If the client gives all its IT staff to the outsourcer, who is going to seek out, design and implement new cost saving technology/systems?
Not the outsourcer - it's not in the contract and not in its (short term) interests.
The client has no IT staff - so it cannot and doesn't happen.
Audits and an Impartial Umpire
Who reports to the Client on the performance of their systems?
Who has the training/qualifications to check and asses the metrics and reports?
Who maintains & audits the basis of payments - the asset register?
Only the Outsourcer.
What are the downsides to the Outsourcer of a major failure in Prime Time?

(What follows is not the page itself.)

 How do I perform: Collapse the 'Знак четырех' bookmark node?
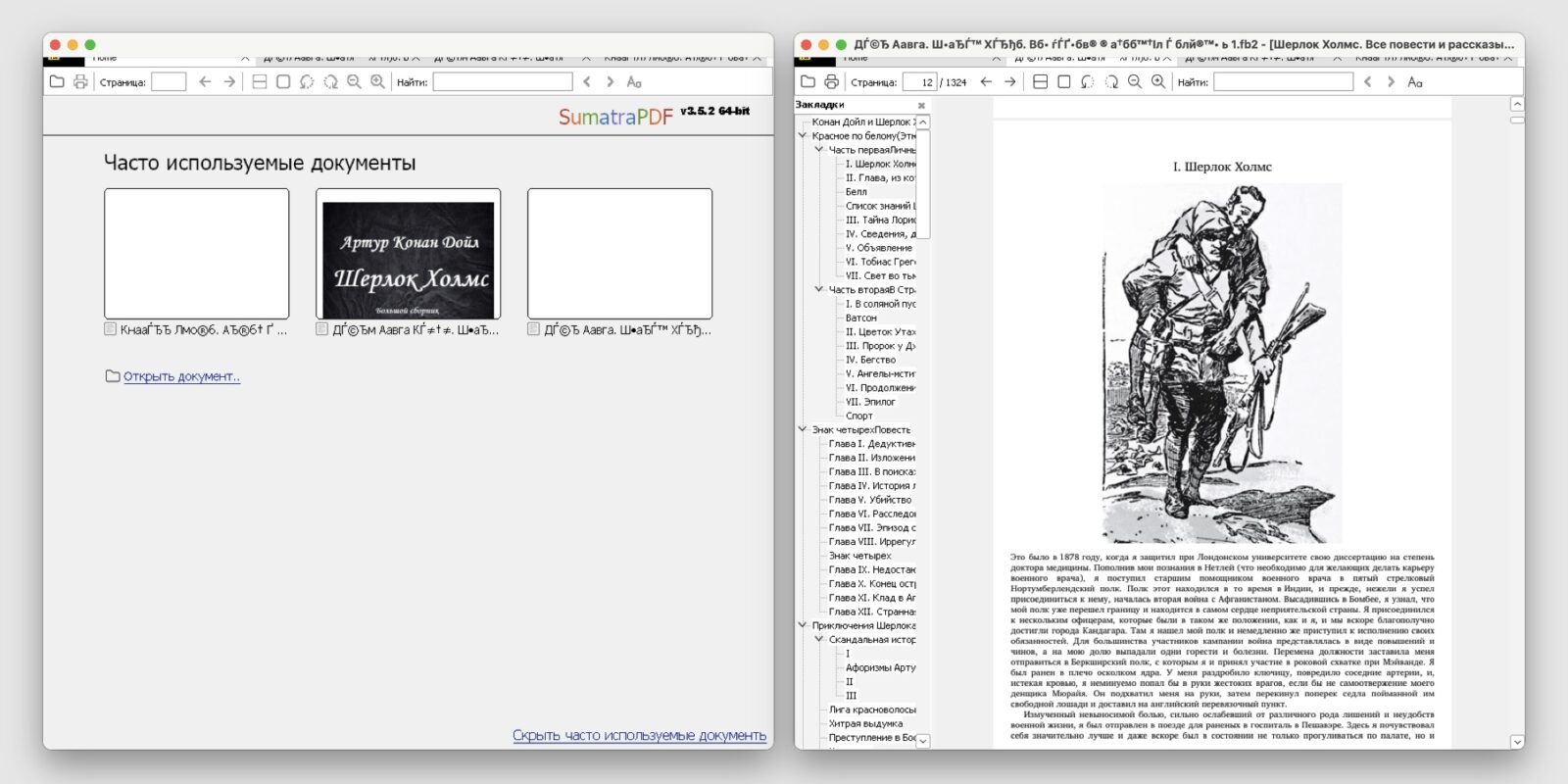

A small number of 'service credits'.
Meanwhile, the Client suffers real costs and potentially large losses.
The Client wears all the business and financial risk with only minor penalties to the Outsourcer.
We are yet to see a corporate collapse due to an outsourcers IT failures - but it is only a matter of time.
There is a clear conflict of interest, or an real Agency Theory problem.
The outsourcer is Judge, Jury and Executioner...
There is no way to hold them to account or dispute their figures.
The Profession of ITContributors Michael Ellis, BJ, Kevin James, Richard Steven Hack,... started a thread about the 'value'/competency of individual IT practitioners.
The huge (100+:1) variability in individual competence and the inability to measure it is one of the worst problems in our industry.
IT is not a 'Profession'. It, like 'Management', fail a very simple test:
What are the personal and organisational consequences of repeating, or allowing to be repeated, a known error, fault or failure??
[Do your mistakes have clear 'consequences' professionally?']
[Do your mistakes have clear 'consequences' professionally?']
Mostly it is "fire/blame the innocent, promote the guilty". The exact inverse of what you'd want.
People may trump technology and process, but Politics trumps everything...
And our Professional Bodies don't help.
The only real research into the causes of Project Failure are by consultancies - who are driven by the ability to sell their products, not what will benefit the Profession.
The ACM, IEEE, IFIP and friends have abrogated their responsibilities. We on the firing line, get to suffer their inaction.
Managers have to go with what they can quantify and inspect. Good managers will see through the B/S - but mostly too little, too late. Mostly, office politics, influence and self-promotion rule.
The adversarial nature of Outsourcing and the seemingly universal decline in code and service Quality stems from this failure of IT as a Profession.